Re: Prayer

Posted by me too on November 03, 2002 at 16:36:15

In Reply to: Prayer posted by Seldom pray on November 03, 2002 at 14:29:46:

I also have a hard time with prayer. I think it's because I was so convinced that I was so dedicated that God would surely hear me and protect me from any evil that when I found out what a fool I had been to follow Berg and do the things I wouldn't normally do, that I had been not only physically raped, but spiritually raped, I was at a loss as to what to do. If all those genuine prayers added up to nothing, then what was the point in praying? I lost my innocense and my trust.

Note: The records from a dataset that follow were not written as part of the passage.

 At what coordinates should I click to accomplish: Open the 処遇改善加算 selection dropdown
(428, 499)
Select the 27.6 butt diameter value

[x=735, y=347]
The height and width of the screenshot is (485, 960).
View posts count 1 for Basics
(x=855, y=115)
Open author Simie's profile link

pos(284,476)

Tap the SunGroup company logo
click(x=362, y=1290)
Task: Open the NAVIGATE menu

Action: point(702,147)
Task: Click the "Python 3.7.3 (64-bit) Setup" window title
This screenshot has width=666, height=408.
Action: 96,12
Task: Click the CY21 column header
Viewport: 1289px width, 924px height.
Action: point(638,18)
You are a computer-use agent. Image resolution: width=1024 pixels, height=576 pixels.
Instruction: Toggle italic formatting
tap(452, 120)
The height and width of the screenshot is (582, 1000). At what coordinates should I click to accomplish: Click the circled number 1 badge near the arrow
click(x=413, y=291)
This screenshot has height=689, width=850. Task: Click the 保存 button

I look at prayer differently now. In my health class we looked at the brain and how it is run by kinetic energy. Little sparks of electricity that shoot back and forth in the brain that gives it the signals of what do and how. I thought that we were like that and when we "pray" and/or have good thoughts for someone it's like sending out these little sparks of energy and somehow, it moves the big huge brain to think and act. Somewhere I read that prayer is our concern for others and that moves God.

Of course, you have to watch out because if you get so fanatical in your thinking and the prayer doesn't do what you think it should do, it could have devastating consequences. There was a girl in a Christian college that had had an accident and was on her death bed. The administrators arranged a prayer chain and everyone loved this girl so much that they prayed desperately, all night and all day, and they fully expected her to recover. Naturally, she died. It just wasn't meant to be, but it had devastating consequences on the students, they were so convinced that God could not turn them down since they were praying so hard. The administrators said they learned a lesson and how to approach prayer. We may pray, but in the end, we are not the deciders of people's fate, not even our prayers.

I think prayer creates a positive energy that changes the mood and relaxes people. But I don't pray like I used to, head down, shouting out things to God, or mumbling familiar jargon in some hushed tone. Rather, I feel and think within and hope and pray that the creator of all of us feels it too. I don't know if that explains it, but that's what I do now.